* _The task_
Every line from the beginning of the data through the line containing "[button] (756, 51)" should be reproduced exactly, and no further lines should be output.

══════════════════════════════

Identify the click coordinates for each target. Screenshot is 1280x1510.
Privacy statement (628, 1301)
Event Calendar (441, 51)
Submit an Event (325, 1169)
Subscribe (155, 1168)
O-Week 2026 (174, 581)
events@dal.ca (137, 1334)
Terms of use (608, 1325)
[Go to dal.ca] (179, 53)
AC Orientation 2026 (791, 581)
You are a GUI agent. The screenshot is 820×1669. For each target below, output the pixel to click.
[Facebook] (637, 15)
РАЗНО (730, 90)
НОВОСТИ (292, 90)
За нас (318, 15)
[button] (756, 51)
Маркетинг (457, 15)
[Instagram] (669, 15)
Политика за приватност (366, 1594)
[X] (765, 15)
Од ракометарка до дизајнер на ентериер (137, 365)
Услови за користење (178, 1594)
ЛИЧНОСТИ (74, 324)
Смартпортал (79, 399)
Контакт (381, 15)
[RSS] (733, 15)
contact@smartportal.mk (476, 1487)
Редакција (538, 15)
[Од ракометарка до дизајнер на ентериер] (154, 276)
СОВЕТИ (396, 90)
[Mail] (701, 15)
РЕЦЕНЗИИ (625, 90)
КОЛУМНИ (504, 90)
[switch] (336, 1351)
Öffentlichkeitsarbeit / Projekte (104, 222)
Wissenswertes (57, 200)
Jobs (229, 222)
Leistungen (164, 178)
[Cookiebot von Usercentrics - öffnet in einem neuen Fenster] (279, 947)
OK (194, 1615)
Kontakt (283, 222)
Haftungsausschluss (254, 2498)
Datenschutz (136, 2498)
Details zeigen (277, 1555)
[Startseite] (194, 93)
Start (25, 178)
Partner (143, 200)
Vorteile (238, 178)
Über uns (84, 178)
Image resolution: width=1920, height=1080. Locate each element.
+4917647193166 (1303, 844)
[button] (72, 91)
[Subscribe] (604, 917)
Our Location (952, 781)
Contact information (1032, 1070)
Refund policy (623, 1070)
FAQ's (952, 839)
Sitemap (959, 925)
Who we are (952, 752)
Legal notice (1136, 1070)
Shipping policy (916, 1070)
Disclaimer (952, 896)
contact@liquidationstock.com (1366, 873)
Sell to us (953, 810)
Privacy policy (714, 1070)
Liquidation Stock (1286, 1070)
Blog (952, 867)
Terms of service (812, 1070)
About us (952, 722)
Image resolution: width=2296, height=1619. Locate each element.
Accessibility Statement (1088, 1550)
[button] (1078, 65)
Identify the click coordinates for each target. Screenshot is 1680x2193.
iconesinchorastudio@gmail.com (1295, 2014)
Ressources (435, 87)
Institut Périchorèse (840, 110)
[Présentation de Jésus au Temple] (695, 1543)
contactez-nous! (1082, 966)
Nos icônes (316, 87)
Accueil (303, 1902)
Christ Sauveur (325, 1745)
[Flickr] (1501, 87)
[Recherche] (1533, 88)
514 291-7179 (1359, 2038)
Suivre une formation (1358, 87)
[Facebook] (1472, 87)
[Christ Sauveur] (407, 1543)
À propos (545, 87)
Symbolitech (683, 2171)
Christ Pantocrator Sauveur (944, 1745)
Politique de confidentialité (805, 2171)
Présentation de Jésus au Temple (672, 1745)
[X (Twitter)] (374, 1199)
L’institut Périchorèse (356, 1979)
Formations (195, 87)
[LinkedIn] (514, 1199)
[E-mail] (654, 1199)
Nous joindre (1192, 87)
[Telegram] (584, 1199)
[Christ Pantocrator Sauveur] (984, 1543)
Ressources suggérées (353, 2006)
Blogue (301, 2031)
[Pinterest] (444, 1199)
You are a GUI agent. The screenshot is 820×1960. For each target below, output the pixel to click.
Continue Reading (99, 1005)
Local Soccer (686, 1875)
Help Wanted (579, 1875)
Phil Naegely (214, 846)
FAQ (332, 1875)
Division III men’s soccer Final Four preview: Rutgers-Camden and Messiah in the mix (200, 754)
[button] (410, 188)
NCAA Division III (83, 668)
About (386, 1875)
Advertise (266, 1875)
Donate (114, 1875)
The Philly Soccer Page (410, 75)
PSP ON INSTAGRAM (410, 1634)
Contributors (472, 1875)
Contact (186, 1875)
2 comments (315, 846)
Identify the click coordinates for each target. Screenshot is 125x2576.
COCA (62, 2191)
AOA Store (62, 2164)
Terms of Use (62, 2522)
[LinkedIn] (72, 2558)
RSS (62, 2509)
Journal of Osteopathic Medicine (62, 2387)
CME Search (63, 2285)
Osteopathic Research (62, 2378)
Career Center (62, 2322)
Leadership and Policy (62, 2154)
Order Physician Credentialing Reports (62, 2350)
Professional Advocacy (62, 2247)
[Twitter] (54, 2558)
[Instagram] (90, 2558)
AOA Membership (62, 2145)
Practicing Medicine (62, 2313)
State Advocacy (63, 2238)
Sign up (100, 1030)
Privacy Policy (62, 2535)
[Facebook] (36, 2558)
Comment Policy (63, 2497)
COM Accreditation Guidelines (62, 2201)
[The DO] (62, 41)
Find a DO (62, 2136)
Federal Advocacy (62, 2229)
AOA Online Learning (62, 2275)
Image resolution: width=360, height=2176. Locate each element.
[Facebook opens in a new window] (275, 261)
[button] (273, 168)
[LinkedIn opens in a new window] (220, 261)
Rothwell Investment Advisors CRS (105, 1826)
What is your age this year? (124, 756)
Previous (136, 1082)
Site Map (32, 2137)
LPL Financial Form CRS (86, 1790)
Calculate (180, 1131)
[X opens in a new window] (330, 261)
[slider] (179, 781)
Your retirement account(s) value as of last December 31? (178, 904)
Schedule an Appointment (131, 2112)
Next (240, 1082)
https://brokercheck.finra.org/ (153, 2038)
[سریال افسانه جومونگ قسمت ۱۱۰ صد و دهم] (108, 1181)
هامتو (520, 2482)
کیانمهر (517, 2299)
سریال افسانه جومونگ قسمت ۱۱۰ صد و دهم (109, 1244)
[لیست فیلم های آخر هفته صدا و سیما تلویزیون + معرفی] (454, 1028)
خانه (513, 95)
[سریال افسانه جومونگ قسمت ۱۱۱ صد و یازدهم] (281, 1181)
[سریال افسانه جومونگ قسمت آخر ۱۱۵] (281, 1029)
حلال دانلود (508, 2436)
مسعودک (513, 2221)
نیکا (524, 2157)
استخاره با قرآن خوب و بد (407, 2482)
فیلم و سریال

══════════════════════════════

* _Finished task_
Identify the click coordinates for each target. Screenshot is 1280x1510.
Privacy statement (628, 1301)
Event Calendar (441, 51)
Submit an Event (325, 1169)
Subscribe (155, 1168)
O-Week 2026 (174, 581)
events@dal.ca (137, 1334)
Terms of use (608, 1325)
[Go to dal.ca] (179, 53)
AC Orientation 2026 (791, 581)
You are a GUI agent. The screenshot is 820×1669. For each target below, output the pixel to click.
[Facebook] (637, 15)
РАЗНО (730, 90)
НОВОСТИ (292, 90)
За нас (318, 15)
[button] (756, 51)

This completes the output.